**Exercise details:**
Word for word, repeat every record.

**Provided data:**
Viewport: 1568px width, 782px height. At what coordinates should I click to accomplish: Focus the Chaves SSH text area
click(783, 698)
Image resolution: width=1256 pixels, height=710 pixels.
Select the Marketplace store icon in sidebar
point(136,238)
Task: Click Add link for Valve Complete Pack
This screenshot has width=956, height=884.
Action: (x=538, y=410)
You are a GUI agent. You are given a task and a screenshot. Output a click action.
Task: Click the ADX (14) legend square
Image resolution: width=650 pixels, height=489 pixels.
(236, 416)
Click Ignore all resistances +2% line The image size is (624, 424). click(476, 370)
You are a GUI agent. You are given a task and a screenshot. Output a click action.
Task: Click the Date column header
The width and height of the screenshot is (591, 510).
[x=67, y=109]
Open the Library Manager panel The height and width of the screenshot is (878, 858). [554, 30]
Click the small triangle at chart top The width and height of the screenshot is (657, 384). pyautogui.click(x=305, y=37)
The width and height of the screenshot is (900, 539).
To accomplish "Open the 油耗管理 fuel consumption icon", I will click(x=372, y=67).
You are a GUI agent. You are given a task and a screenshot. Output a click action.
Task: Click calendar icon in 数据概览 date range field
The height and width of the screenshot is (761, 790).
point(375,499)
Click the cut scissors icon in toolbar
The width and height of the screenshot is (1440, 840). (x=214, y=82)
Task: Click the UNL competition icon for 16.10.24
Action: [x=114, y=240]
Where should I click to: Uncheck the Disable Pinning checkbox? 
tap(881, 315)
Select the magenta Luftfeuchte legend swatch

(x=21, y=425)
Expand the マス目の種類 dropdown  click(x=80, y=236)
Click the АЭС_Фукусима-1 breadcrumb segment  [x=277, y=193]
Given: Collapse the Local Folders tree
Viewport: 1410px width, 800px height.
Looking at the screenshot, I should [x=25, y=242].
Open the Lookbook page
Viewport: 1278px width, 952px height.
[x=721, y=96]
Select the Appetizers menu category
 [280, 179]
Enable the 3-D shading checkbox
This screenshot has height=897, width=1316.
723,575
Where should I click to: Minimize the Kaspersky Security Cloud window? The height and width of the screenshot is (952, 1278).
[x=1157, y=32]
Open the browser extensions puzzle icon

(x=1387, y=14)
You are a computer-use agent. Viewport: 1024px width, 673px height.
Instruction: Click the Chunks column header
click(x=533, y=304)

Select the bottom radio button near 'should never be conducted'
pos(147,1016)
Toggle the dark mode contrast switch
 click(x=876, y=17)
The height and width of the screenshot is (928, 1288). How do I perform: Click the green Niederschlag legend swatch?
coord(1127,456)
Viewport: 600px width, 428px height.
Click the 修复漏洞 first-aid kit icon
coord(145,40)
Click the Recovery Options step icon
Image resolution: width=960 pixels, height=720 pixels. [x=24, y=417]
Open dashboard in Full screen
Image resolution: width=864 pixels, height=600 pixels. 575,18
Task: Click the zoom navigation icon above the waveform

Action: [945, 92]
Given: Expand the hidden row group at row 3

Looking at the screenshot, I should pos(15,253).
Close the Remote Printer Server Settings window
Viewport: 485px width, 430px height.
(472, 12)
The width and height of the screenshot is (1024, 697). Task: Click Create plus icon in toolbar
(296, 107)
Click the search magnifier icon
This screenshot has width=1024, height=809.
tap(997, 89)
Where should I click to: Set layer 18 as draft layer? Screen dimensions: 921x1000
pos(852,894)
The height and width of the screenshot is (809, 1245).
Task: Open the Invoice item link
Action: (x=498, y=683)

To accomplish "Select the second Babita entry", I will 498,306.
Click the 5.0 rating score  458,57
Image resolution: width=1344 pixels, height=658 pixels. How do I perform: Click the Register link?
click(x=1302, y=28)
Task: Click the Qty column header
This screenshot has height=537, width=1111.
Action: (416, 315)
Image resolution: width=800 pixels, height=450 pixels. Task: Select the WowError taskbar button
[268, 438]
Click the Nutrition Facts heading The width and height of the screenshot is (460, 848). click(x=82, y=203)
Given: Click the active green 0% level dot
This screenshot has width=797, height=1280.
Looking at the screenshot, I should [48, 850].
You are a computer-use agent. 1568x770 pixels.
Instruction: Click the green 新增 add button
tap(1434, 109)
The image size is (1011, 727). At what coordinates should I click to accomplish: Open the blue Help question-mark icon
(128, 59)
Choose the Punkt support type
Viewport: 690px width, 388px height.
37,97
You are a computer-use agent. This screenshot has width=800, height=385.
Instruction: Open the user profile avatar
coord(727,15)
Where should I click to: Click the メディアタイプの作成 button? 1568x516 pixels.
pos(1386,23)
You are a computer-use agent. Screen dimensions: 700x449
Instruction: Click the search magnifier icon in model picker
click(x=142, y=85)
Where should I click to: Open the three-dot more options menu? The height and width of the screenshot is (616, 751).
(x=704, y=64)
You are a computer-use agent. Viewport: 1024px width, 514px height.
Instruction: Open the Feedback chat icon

**Reply:**
Viewport: 1568px width, 782px height. At what coordinates should I click to accomplish: Focus the Chaves SSH text area
click(783, 698)
Image resolution: width=1256 pixels, height=710 pixels.
Select the Marketplace store icon in sidebar
point(136,238)
Task: Click Add link for Valve Complete Pack
This screenshot has width=956, height=884.
Action: (x=538, y=410)
You are a GUI agent. You are given a task and a screenshot. Output a click action.
Task: Click the ADX (14) legend square
Image resolution: width=650 pixels, height=489 pixels.
(236, 416)
Click Ignore all resistances +2% line The image size is (624, 424). click(476, 370)
You are a GUI agent. You are given a task and a screenshot. Output a click action.
Task: Click the Date column header
The width and height of the screenshot is (591, 510).
[x=67, y=109]
Open the Library Manager panel The height and width of the screenshot is (878, 858). [554, 30]
Click the small triangle at chart top The width and height of the screenshot is (657, 384). pyautogui.click(x=305, y=37)
The width and height of the screenshot is (900, 539).
To accomplish "Open the 油耗管理 fuel consumption icon", I will click(x=372, y=67).
You are a GUI agent. You are given a task and a screenshot. Output a click action.
Task: Click calendar icon in 数据概览 date range field
The height and width of the screenshot is (761, 790).
point(375,499)
Click the cut scissors icon in toolbar
The width and height of the screenshot is (1440, 840). (x=214, y=82)
Task: Click the UNL competition icon for 16.10.24
Action: [x=114, y=240]
Where should I click to: Uncheck the Disable Pinning checkbox? 
tap(881, 315)
Select the magenta Luftfeuchte legend swatch

(x=21, y=425)
Expand the マス目の種類 dropdown  click(x=80, y=236)
Click the АЭС_Фукусима-1 breadcrumb segment  [x=277, y=193]
Given: Collapse the Local Folders tree
Viewport: 1410px width, 800px height.
Looking at the screenshot, I should [x=25, y=242].
Open the Lookbook page
Viewport: 1278px width, 952px height.
[x=721, y=96]
Select the Appetizers menu category
 [280, 179]
Enable the 3-D shading checkbox
This screenshot has height=897, width=1316.
723,575
Where should I click to: Minimize the Kaspersky Security Cloud window? The height and width of the screenshot is (952, 1278).
[x=1157, y=32]
Open the browser extensions puzzle icon

(x=1387, y=14)
You are a computer-use agent. Viewport: 1024px width, 673px height.
Instruction: Click the Chunks column header
click(x=533, y=304)

Select the bottom radio button near 'should never be conducted'
pos(147,1016)
Toggle the dark mode contrast switch
 click(x=876, y=17)
The height and width of the screenshot is (928, 1288). How do I perform: Click the green Niederschlag legend swatch?
coord(1127,456)
Viewport: 600px width, 428px height.
Click the 修复漏洞 first-aid kit icon
coord(145,40)
Click the Recovery Options step icon
Image resolution: width=960 pixels, height=720 pixels. [x=24, y=417]
Open dashboard in Full screen
Image resolution: width=864 pixels, height=600 pixels. 575,18
Task: Click the zoom navigation icon above the waveform

Action: [945, 92]
Given: Expand the hidden row group at row 3

Looking at the screenshot, I should pos(15,253).
Close the Remote Printer Server Settings window
Viewport: 485px width, 430px height.
(472, 12)
The width and height of the screenshot is (1024, 697). Task: Click Create plus icon in toolbar
(296, 107)
Click the search magnifier icon
This screenshot has width=1024, height=809.
tap(997, 89)
Where should I click to: Set layer 18 as draft layer? Screen dimensions: 921x1000
pos(852,894)
The height and width of the screenshot is (809, 1245).
Task: Open the Invoice item link
Action: (x=498, y=683)

To accomplish "Select the second Babita entry", I will 498,306.
Click the 5.0 rating score  458,57
Image resolution: width=1344 pixels, height=658 pixels. How do I perform: Click the Register link?
click(x=1302, y=28)
Task: Click the Qty column header
This screenshot has height=537, width=1111.
Action: (416, 315)
Image resolution: width=800 pixels, height=450 pixels. Task: Select the WowError taskbar button
[268, 438]
Click the Nutrition Facts heading The width and height of the screenshot is (460, 848). click(x=82, y=203)
Given: Click the active green 0% level dot
This screenshot has width=797, height=1280.
Looking at the screenshot, I should [48, 850].
You are a computer-use agent. 1568x770 pixels.
Instruction: Click the green 新增 add button
tap(1434, 109)
The image size is (1011, 727). At what coordinates should I click to accomplish: Open the blue Help question-mark icon
(128, 59)
Choose the Punkt support type
Viewport: 690px width, 388px height.
37,97
You are a computer-use agent. This screenshot has width=800, height=385.
Instruction: Open the user profile avatar
coord(727,15)
Where should I click to: Click the メディアタイプの作成 button? 1568x516 pixels.
pos(1386,23)
You are a computer-use agent. Screen dimensions: 700x449
Instruction: Click the search magnifier icon in model picker
click(x=142, y=85)
Where should I click to: Open the three-dot more options menu? The height and width of the screenshot is (616, 751).
(x=704, y=64)
You are a computer-use agent. Viewport: 1024px width, 514px height.
Instruction: Open the Feedback chat icon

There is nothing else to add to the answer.